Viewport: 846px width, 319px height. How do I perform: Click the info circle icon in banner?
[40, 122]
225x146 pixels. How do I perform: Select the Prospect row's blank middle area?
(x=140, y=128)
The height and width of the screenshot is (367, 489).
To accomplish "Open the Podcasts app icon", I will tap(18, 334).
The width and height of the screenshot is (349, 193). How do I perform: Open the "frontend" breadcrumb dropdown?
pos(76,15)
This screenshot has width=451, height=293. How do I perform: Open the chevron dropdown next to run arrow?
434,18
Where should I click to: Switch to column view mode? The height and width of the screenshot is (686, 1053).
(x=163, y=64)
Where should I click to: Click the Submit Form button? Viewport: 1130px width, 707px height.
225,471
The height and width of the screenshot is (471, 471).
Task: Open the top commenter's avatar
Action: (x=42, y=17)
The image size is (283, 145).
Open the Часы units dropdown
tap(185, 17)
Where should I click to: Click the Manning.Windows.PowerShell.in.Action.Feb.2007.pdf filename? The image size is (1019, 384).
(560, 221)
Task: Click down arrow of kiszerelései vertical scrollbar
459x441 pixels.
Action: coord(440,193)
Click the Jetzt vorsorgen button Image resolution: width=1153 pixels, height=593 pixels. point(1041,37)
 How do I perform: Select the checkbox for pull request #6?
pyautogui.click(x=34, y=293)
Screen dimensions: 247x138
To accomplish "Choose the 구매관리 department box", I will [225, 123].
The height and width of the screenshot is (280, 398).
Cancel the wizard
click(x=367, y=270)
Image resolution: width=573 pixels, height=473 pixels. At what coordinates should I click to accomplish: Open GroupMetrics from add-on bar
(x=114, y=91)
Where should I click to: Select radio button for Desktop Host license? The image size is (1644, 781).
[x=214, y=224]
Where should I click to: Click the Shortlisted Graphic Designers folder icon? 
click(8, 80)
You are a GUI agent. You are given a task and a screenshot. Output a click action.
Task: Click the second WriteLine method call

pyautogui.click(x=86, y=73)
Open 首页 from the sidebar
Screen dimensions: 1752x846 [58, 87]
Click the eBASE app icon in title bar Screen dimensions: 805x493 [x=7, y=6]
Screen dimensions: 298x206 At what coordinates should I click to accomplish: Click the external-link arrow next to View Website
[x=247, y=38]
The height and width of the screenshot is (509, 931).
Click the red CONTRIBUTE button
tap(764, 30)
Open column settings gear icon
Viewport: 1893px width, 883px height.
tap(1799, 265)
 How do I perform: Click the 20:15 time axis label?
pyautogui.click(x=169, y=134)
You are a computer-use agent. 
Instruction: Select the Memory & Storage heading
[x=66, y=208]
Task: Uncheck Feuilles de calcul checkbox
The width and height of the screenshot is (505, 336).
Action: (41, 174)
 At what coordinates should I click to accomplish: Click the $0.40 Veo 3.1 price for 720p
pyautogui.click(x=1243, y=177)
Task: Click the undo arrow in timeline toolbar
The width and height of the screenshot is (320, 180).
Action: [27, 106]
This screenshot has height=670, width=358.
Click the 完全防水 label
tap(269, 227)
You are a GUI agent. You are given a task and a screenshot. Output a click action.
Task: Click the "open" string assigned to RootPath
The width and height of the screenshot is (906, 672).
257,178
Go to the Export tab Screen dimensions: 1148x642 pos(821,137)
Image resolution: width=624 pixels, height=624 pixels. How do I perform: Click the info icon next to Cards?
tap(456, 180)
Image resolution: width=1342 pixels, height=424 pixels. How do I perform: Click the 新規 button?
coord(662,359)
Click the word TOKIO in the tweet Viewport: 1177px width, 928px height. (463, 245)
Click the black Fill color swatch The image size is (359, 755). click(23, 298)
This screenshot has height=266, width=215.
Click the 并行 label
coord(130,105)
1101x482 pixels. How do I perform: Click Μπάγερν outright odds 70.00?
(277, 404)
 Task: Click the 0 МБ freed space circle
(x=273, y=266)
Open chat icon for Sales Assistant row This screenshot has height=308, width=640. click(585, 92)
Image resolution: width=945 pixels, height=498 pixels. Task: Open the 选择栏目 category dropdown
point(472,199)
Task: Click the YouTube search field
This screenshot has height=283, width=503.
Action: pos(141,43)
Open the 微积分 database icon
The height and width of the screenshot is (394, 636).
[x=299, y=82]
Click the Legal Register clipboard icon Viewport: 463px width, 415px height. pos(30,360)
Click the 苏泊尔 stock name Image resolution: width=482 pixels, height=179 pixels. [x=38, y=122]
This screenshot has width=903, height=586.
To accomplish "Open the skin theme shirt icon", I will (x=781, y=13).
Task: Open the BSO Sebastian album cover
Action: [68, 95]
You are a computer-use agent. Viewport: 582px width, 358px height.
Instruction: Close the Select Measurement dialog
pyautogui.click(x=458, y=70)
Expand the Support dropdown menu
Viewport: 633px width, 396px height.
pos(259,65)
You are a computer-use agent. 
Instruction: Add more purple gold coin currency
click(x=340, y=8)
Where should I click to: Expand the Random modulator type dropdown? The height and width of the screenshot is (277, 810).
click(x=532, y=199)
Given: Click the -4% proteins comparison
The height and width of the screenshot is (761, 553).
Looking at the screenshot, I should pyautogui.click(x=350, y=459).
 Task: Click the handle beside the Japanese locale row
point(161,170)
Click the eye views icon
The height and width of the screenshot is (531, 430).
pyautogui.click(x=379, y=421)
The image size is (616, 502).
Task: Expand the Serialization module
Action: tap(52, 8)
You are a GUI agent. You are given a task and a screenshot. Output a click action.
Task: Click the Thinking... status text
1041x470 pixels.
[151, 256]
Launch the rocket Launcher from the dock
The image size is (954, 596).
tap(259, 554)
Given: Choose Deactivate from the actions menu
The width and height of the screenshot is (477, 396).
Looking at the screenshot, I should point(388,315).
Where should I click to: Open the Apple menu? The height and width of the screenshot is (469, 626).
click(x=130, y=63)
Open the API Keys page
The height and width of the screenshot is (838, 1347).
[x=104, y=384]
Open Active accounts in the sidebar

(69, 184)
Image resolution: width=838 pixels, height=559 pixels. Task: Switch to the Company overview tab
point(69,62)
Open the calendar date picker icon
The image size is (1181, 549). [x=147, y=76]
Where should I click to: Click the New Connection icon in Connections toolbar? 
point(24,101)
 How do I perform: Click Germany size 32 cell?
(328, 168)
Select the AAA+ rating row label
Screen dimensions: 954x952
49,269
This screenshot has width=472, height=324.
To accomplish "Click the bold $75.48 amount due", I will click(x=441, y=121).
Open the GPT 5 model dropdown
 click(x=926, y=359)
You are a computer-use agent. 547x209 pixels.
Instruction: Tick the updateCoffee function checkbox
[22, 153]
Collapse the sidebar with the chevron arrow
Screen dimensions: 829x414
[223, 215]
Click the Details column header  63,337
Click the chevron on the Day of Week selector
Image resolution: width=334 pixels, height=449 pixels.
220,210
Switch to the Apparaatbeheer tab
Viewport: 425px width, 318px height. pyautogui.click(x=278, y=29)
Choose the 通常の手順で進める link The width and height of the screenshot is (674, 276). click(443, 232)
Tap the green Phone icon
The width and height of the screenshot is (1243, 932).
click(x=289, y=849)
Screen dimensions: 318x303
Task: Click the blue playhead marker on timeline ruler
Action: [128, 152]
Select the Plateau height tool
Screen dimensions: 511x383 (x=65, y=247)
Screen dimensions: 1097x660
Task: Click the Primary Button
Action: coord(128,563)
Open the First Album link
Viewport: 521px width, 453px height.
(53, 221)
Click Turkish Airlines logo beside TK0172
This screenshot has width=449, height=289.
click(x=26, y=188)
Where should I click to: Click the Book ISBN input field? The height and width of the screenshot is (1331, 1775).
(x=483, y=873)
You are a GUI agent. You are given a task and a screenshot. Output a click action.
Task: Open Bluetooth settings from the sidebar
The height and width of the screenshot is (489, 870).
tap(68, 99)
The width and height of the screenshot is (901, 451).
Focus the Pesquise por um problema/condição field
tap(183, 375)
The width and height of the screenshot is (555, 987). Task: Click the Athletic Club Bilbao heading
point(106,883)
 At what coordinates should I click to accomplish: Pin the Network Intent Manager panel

▬▬▬▬▬▬▬▬▬▬

> _Problem_
With the first line being the one containing "Click the 完全防水 label" and the last line the one containing "This screenshot has width=903, height=586.", transcribe exactly the lines above that fall in that range.

> _Solution_
Click the 完全防水 label
tap(269, 227)
You are a GUI agent. You are given a task and a screenshot. Output a click action.
Task: Click the "open" string assigned to RootPath
The width and height of the screenshot is (906, 672).
257,178
Go to the Export tab Screen dimensions: 1148x642 pos(821,137)
Image resolution: width=624 pixels, height=624 pixels. How do I perform: Click the info icon next to Cards?
tap(456, 180)
Image resolution: width=1342 pixels, height=424 pixels. How do I perform: Click the 新規 button?
coord(662,359)
Click the word TOKIO in the tweet Viewport: 1177px width, 928px height. (463, 245)
Click the black Fill color swatch The image size is (359, 755). click(23, 298)
This screenshot has height=266, width=215.
Click the 并行 label
coord(130,105)
1101x482 pixels. How do I perform: Click Μπάγερν outright odds 70.00?
(277, 404)
 Task: Click the 0 МБ freed space circle
(x=273, y=266)
Open chat icon for Sales Assistant row This screenshot has height=308, width=640. click(585, 92)
Image resolution: width=945 pixels, height=498 pixels. Task: Open the 选择栏目 category dropdown
point(472,199)
Task: Click the YouTube search field
This screenshot has height=283, width=503.
Action: pos(141,43)
Open the 微积分 database icon
The height and width of the screenshot is (394, 636).
[x=299, y=82]
Click the Legal Register clipboard icon Viewport: 463px width, 415px height. pos(30,360)
Click the 苏泊尔 stock name Image resolution: width=482 pixels, height=179 pixels. [x=38, y=122]
This screenshot has width=903, height=586.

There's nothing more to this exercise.